### Consegne:
(a) Rispondi alle seguenti domande sulla nota sul patto di non concorrenza:
(i) Quale articolo del codice civile è richiamato per dichiarare nullo il patto?
(ii) Da quale pronuncia della Corte d'appello si discosta la sentenza della Cassazione n. 5540 del 2021?
(iii) Quale sentenza è citata a conferma della definizione del patto come contratto a titolo oneroso e a prestazioni corrispettive?
(b) Restituisci senza modifiche il brano della nota sul patto di non concorrenza da "Per quanto concerne" a "Cass. n. 24662/2014).".
═══ Estratto del testo ═══
Per dichiarare nullo un patto di non concorrenza ai sensi dell’art. 2125 c.c. occorre avere riguardo a corrispettivi simbolici, iniqui o sproporzionati, nonché al sacrifico del lavoratore ed alla riduzione della possibilità di guadagni futuri.
Nota a Cass. 1 marzo 2021, n. 5540
Flavia Durval
La nullità del patto di non concorrenza deve essere riferita alla pattuizione non solo di compensi simbolici, ma anche di corrispettivi che risultino manifestamente iniqui o sproporzionati e va rapportata al sacrificio richiesto al lavoratore nonché alla riduzione delle sue possibilità di guadagno.
Così, la Corte di Cassazione 1 marzo 2021, n. 5540 (difforme da App. Milano n. 1469/2017), la quale precisa che l’istituto del patto di concorrenza va analizzato sia da un punto di vista strutturale che funzionale agli interessi coinvolti.
Sotto il primo aspetto, il patto configura un contratto a titolo oneroso ed a prestazioni corrispettive, in ragione del quale “il datore di lavoro si obbliga a corrispondere una somma di danaro o altra utilità al lavoratore e questi si obbliga, per il tempo successivo alla cessazione del rapporto di lavoro, a non svolgere attività concorrenziale con quella del datore” (v. già Cass. n. 2221/1988).
Per quanto concerne il secondo profilo (interessi meritevoli di tutela regolati dal patto), le clausole di non concorrenza sono caratterizzate da una duplice finalità: a) salvaguardare l’imprenditore da qualsiasi “esportazione presso imprese concorrenti” del patrimonio immateriale dell’azienda; b) tutelare la libertà del lavoratore subordinato, affinché le suddette clausole non comprimano eccessivamente le possibilità di indirizzare la propria attività lavorativa verso altre occupazioni, ritenute più convenienti (v., fra tante, Cass. n. 9790/2020, in q. sito con nota di M.N. BETTINI, e Cass. n. 24662/2014).
═══ Insieme di dati ═══
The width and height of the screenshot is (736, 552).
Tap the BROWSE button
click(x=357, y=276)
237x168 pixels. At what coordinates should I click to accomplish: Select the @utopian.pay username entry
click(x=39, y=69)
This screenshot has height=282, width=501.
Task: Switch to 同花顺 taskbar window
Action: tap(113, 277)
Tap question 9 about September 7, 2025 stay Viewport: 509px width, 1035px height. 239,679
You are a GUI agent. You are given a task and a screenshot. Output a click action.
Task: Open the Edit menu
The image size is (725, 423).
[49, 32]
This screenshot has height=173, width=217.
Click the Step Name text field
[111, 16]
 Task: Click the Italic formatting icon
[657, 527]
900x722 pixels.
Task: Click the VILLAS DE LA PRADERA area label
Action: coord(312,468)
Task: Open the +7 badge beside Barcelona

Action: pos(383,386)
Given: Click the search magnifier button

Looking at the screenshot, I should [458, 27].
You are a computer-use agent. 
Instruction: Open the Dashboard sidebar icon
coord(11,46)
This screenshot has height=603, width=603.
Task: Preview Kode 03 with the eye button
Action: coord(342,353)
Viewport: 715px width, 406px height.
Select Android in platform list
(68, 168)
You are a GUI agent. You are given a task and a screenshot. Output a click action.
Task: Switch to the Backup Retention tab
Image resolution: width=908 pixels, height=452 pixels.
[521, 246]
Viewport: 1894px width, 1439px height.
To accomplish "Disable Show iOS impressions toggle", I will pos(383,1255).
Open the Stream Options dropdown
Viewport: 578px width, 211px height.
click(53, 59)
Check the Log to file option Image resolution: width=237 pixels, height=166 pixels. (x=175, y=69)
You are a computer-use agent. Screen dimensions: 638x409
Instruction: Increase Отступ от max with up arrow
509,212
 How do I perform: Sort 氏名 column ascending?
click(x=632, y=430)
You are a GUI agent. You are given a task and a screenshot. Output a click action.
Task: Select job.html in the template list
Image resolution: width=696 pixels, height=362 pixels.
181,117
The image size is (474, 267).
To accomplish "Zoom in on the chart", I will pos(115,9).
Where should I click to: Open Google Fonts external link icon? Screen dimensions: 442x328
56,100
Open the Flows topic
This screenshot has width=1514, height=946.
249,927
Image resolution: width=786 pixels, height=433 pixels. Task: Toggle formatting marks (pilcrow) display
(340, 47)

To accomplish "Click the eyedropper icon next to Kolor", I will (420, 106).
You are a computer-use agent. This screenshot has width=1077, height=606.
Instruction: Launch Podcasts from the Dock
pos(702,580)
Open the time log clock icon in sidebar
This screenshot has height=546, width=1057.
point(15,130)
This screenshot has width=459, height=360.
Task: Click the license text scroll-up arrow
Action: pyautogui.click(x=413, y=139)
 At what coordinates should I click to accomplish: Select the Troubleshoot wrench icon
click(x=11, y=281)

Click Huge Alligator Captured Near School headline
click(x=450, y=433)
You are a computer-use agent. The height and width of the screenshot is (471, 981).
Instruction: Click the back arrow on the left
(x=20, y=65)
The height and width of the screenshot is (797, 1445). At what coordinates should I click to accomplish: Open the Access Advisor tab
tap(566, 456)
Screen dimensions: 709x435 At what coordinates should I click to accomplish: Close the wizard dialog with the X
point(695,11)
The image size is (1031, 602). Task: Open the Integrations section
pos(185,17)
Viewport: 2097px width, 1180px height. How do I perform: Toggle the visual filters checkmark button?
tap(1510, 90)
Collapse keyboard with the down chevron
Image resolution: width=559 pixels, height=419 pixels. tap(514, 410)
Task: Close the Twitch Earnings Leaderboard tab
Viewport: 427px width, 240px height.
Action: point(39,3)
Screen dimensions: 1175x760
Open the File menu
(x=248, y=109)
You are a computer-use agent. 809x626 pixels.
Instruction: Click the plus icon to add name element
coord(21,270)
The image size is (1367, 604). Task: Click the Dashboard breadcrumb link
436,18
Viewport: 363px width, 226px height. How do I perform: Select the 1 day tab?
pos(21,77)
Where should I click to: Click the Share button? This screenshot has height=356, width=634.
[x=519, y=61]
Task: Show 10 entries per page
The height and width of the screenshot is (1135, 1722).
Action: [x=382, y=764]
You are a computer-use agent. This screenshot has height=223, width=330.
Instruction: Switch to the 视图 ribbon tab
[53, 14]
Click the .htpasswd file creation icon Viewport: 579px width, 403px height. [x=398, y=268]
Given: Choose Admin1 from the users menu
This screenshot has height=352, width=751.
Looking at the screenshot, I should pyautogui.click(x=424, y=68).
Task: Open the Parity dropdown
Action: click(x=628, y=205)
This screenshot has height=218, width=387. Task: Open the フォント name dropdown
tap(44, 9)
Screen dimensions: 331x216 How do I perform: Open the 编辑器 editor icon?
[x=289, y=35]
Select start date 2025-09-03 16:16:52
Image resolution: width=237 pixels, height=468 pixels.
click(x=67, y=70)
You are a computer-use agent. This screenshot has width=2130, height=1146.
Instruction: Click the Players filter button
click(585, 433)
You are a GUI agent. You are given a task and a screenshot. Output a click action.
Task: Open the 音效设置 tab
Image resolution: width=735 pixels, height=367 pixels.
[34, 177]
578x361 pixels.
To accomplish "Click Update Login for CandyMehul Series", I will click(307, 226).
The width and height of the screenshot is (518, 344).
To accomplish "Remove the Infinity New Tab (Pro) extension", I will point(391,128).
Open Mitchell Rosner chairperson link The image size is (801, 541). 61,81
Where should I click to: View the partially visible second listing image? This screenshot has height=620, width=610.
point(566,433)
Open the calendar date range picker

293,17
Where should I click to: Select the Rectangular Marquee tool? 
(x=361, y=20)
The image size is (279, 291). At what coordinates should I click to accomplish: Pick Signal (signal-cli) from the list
═══
### Risposte:
(a)
(i) L'art. 2125 c.c.
(ii) App. Milano n. 1469/2017.
(iii) Cass. n. 2221/1988.

(b)
Per quanto concerne il secondo profilo (interessi meritevoli di tutela regolati dal patto), le clausole di non concorrenza sono caratterizzate da una duplice finalità: a) salvaguardare l’imprenditore da qualsiasi “esportazione presso imprese concorrenti” del patrimonio immateriale dell’azienda; b) tutelare la libertà del lavoratore subordinato, affinché le suddette clausole non comprimano eccessivamente le possibilità di indirizzare la propria attività lavorativa verso altre occupazioni, ritenute più convenienti (v., fra tante, Cass. n. 9790/2020, in q. sito con nota di M.N. BETTINI, e Cass. n. 24662/2014).